For the records below, output word for word the lines from the one with "You are a computer-use agent." up to and including the one with "This screenshot has". No pictures.
(Exercise input)
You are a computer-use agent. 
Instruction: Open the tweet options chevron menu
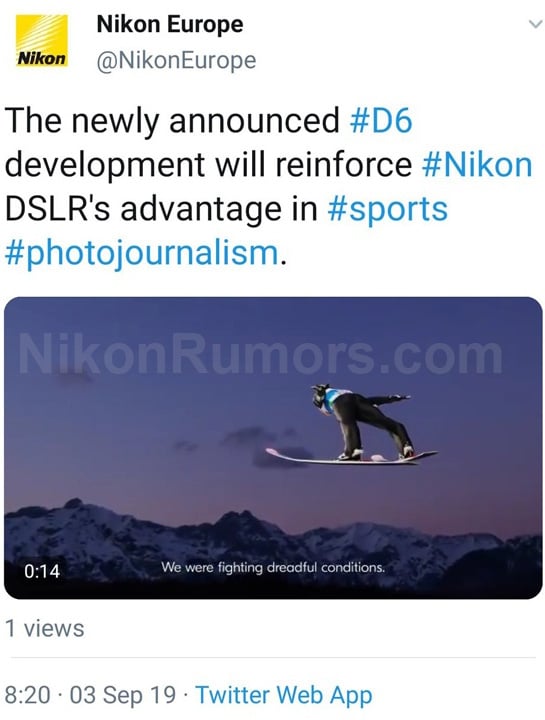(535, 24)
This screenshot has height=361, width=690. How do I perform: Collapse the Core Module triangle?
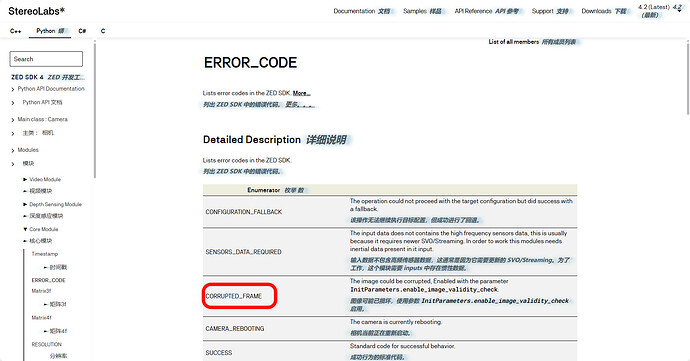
(End Exercise input)
(Exercise input)
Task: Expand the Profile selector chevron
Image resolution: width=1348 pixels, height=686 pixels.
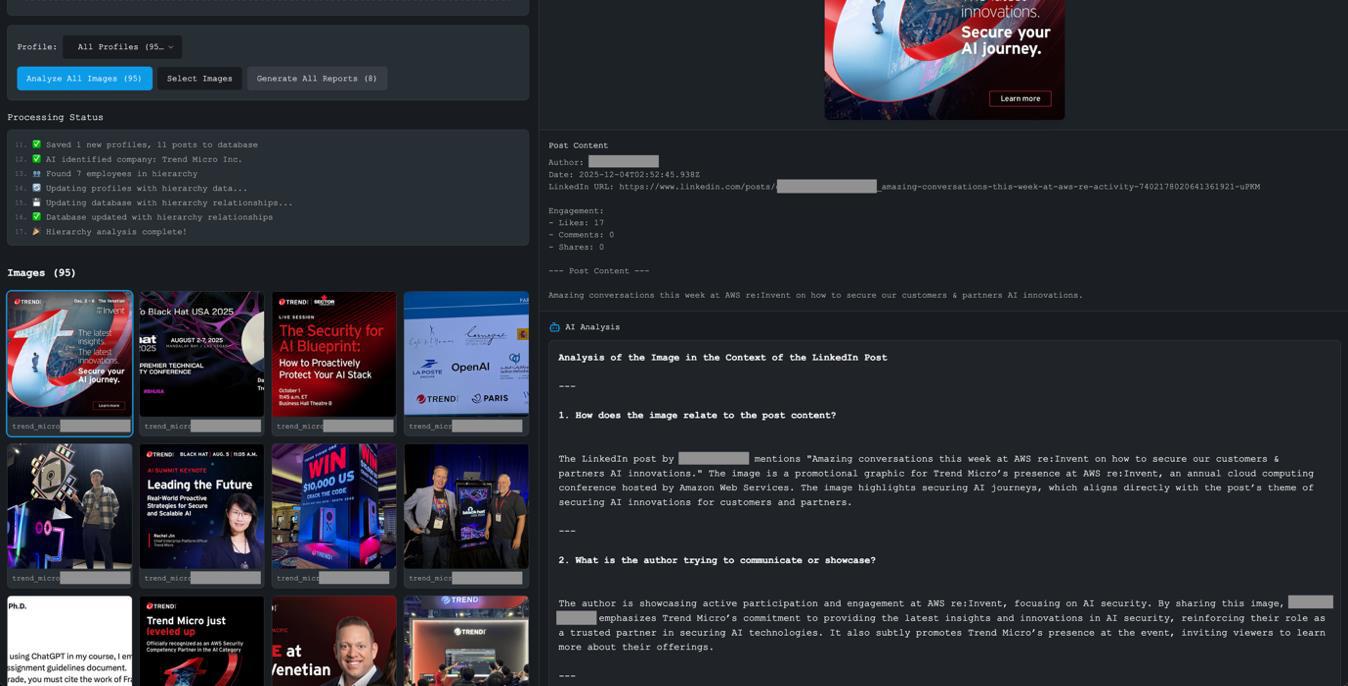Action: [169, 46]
(End Exercise input)
* Problem solution
You are a computer-use agent. 
Instruction: Open the tweet options chevron menu
(535, 24)
This screenshot has height=361, width=690. How do I perform: Collapse the Core Module triangle?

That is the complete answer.